The ruling comes after the Mississippi attorney general's office on Oct. 4 asked the court to set an execution date for Loden.

Loden's attorney, Stacy Ferraro, objected, arguing that her client has not exhausted all remedies to try to avoid being put to death.

Loden is part of an ongoing federal lawsuit, along with other death row inmates, challenging the state's lethal injection protocol. Mississippi revised the protocol to allow the use of midazolam if thiopental or pentobarbital cannot be obtained.

A federal district judge granted an injunction to prevent the state from using compounded pentobarbital or midazolam, but the 5th U.S. Circuit Court of Appeals reversed that ruling. The case is back at the district court and is unresolved.

The state attorney general's office argued that the pending legal challenge "is not an impediment to setting Loden's execution." Ferraro countered that it would be "inappropriate" for the Court to set a date with the challenge still ongoing.

Ferraro did not immediately respond to a request for comment Thursday.

Loden, now 58, has been on death row since 2001, when he pleaded guilty to capital murder, rape and four counts of sexual battery. According to court documents, Loden kidnapped Leesa Marie Gray, who was stranded on the side of a road in northern Mississippi's Itawamba County on June 22, 2000. The documents said Loden spent four hours raping and sexually battering Gray before suffocating and strangling her to death.

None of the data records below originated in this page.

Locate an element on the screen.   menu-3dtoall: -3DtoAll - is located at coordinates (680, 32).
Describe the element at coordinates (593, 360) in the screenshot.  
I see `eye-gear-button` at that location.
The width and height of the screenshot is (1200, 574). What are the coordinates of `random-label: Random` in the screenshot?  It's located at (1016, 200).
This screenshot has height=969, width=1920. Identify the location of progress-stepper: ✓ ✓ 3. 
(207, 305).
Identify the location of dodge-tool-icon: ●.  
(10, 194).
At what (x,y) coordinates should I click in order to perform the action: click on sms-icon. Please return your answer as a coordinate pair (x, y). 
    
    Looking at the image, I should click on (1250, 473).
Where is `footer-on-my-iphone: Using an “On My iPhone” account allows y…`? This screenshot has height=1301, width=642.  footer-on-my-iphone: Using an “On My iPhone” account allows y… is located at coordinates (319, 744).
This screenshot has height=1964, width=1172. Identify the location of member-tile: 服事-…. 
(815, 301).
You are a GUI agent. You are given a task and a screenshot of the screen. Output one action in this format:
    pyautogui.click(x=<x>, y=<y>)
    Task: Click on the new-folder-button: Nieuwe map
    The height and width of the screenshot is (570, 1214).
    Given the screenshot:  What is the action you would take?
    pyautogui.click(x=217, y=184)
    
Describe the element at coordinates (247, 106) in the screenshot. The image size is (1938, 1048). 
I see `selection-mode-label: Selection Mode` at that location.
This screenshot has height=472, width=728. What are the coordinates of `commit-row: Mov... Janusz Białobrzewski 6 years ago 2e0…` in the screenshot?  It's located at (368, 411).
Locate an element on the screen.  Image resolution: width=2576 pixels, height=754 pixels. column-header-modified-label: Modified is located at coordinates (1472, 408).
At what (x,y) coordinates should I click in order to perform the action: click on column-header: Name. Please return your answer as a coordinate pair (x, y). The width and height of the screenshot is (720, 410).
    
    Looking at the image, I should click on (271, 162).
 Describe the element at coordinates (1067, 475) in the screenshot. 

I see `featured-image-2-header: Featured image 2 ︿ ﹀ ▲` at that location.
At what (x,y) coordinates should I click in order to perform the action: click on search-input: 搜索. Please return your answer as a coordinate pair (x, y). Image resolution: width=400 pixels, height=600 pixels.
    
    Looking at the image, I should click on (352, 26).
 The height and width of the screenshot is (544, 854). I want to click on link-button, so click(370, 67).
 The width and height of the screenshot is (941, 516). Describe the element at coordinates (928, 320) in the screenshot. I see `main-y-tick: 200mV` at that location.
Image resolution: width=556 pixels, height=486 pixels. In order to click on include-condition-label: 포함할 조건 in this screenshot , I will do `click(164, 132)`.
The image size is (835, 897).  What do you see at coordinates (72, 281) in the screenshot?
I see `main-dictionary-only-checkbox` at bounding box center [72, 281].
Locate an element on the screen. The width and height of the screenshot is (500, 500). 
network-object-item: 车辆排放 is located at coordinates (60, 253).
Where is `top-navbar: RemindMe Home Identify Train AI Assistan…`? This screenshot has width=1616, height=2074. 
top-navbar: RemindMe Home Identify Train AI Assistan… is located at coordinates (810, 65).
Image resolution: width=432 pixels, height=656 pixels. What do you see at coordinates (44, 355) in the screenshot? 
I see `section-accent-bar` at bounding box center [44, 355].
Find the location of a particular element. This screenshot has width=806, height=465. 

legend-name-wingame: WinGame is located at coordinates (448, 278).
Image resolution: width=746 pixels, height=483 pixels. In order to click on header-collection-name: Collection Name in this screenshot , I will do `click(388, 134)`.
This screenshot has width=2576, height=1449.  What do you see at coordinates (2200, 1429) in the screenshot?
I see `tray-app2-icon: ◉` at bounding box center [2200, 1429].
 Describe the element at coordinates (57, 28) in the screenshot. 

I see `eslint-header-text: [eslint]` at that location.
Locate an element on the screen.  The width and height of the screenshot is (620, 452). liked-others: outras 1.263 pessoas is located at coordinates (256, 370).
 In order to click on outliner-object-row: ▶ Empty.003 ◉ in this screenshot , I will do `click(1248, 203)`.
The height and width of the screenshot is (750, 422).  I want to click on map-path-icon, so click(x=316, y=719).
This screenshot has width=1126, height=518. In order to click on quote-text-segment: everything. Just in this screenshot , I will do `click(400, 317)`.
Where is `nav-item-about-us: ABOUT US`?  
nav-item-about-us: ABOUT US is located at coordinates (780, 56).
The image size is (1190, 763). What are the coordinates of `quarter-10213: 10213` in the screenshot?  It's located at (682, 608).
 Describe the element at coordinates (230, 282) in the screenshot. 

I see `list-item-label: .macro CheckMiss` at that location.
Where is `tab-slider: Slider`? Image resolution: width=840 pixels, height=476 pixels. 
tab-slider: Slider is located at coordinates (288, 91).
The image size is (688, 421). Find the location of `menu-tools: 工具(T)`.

Loden joined the Marine Corps immediately after graduating from high school in Itawamba County in 1982. He served in Operation Desert Storm and went to recruiter school in 1998. Loden started operating the Marines' recruiting office later that year in Vicksburg, Mississippi.

Loden filed several appeals of his conviction, which were denied.

Mississippi's most recent execution was in November. It was the state's first in nine years.